TASK PROMPT -
Which lines in the records below contain the word "Given"? Copy each one.

TASK INPUT -
^^^^^^^^^^^^^^^^

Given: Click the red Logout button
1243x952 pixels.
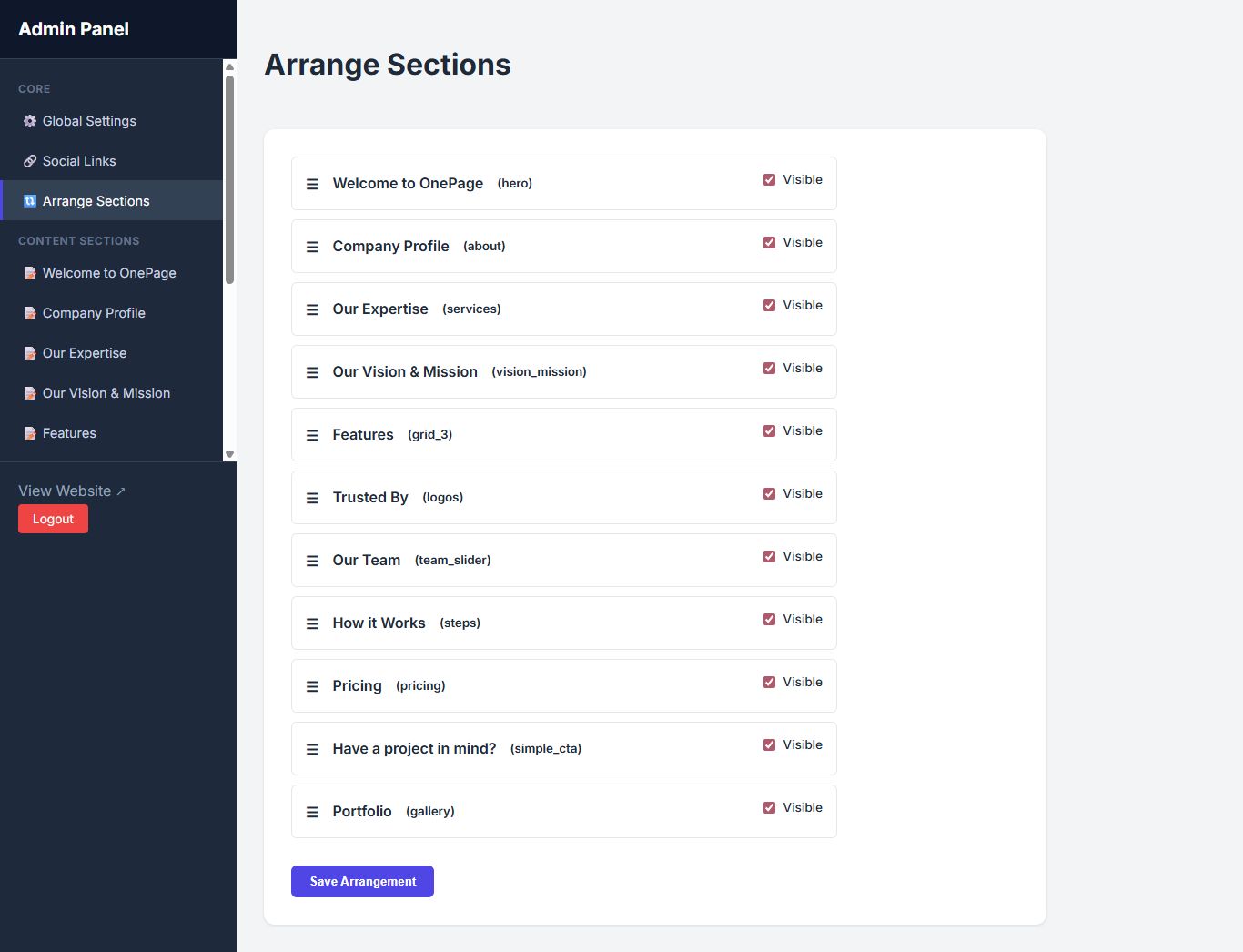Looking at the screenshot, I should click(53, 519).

^^^^^^^^^^^^^^^^

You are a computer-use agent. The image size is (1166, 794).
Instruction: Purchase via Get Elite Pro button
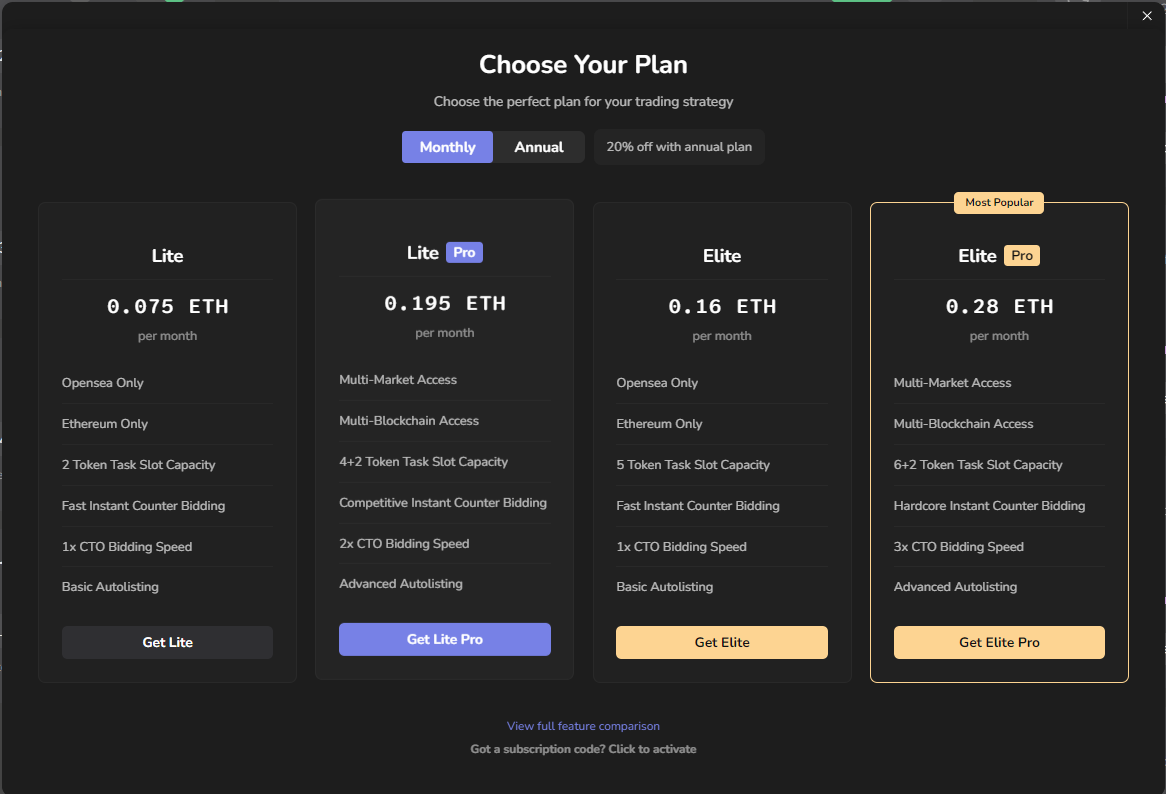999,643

^^^^^^^^^^^^^^^^

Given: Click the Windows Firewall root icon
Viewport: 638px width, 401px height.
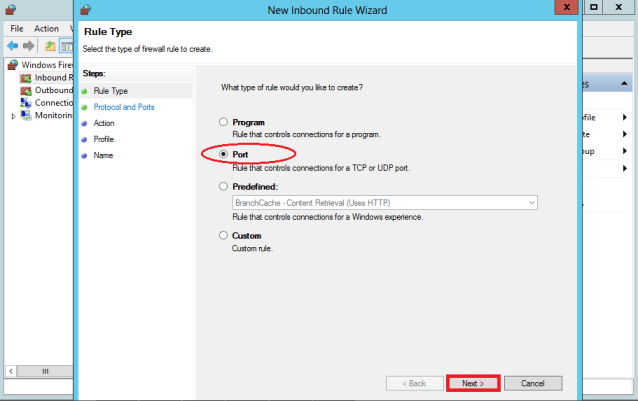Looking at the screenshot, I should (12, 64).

^^^^^^^^^^^^^^^^

THE COMPLETED TASK -
Given: Click the red Logout button
Given: Click the Windows Firewall root icon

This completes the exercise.